No acomodarse a este mundo es la premisa negativa que
permitirá orar por la presencia cada vez más visible de las cosas nuevas
creadas por Dios: la nueva mentalidad de los seguidores/as de Jesús podrá
desembocar en una conciencia de que lo nuevo se abre paso en medio de
estructuras y mentalidades caducas que deben ceder su lugar, no sin
resistencia, a las novedades introducidas por Dios en la historia. Para ello se
requiere una oración transformada también en un ejercicio eminentemente
espiritual, pero también milñitante, solidario, atento a los movimientos del
Espíritu Santo en el mundo. Agrega Barth:
Os exhorto “a que no os acomodéis
a la figura de este mundo, sino a su transformación”. Obviamente, se habla aquí
del sentido de las acciones ética secundarias,
que evidencian la línea discontinua. ¿Contra
quién y a favor de quién deben manifestarse ellas? Al decir que ellas son
básicamente acciones del hombre sacrificado, del hombre no victorioso, no
triunfador, no detentador de la razón (lo que no implica que ellas puedan tener
la forma de victoria, de triunfo y de razón), se ha dicho todo. El “mundo”

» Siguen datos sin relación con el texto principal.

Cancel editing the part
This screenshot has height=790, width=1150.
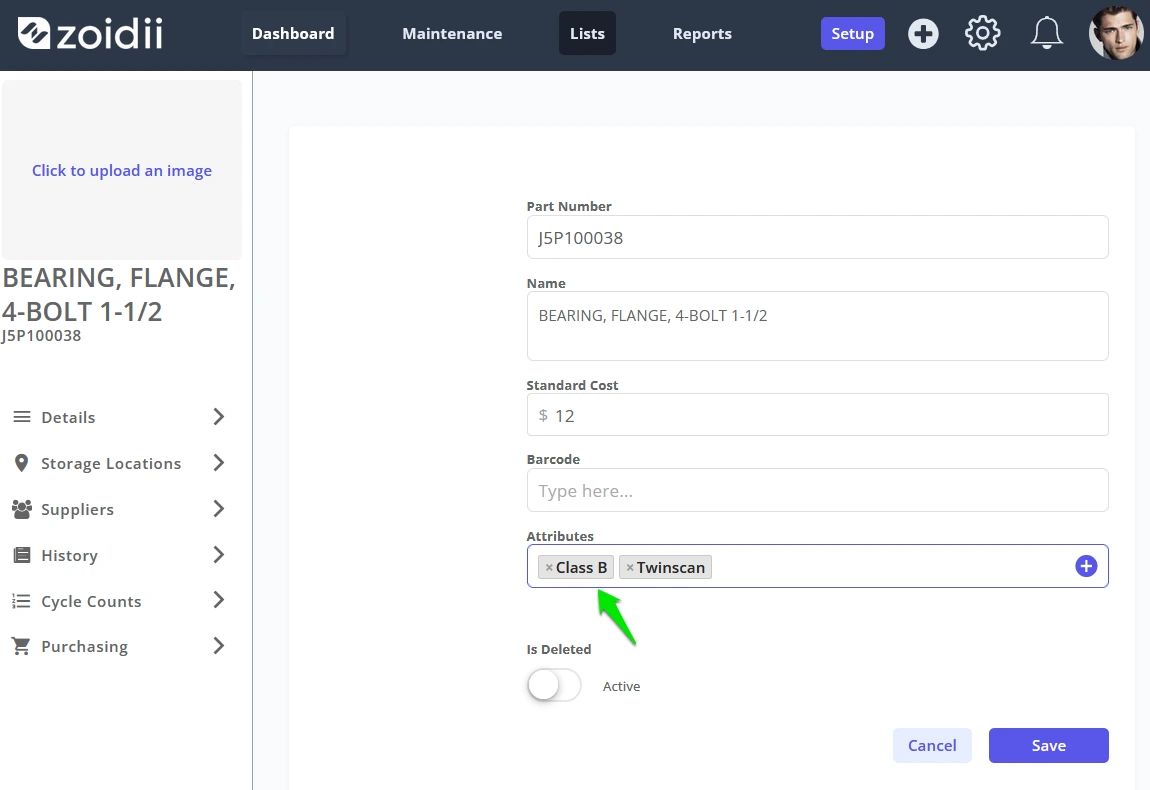(931, 745)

del que se habla aquí es este mundo, este eón, el mundo del tiempo, de las
cosas y del hombre, el mundo que todos conocemos, el único imagonable y en el
que vivimos, el m undo en el que formamos un todo inseparable e indelimitable
con el “cuerpo”….[2]
En ese, en este mundo, la oración por la reforma
permanente de la iglesia para cada creyente es una tarea ética impostergable e
insustituible:
Bajo la inconmensurable presión de
nuestra situación, como hombres frente a Dios, ¿qué salida tenemos sino la de
invocarle, la de clamar como clamaron a
Dios los salmistas y todos los que vieron las cosas tal como son? ¿Qué podemos
hacer sino someternos a él porque él es Dios,
darle gracias (¡no sin espanto!) porque él es Dios, suplicarle que él sea y siga siendo nuestro Dios. […] “No sabemos lo que debemos pedir según conviene”
(Ro 8.26). El perdurar convierte la
oración en acción ética. Perdurar no es aumentar la cantidad o pulir la calidad
de la oración, sino perdurar en la dirección, la continuidad de la oración en la oración. Se pienssa en Dios, se busca a Dios, Dios quiere que se ore. Como tal toma de dirección, orar
significa entonces el gemir del Espíritu
en nosotros, del Espíritu que no es nuestro espíritu (8.27).[3]
He ahí el gran misterio de la oración dirigida en plena
conciencia al Señor de la historia, de la Iglesia y de nuestra vida entera.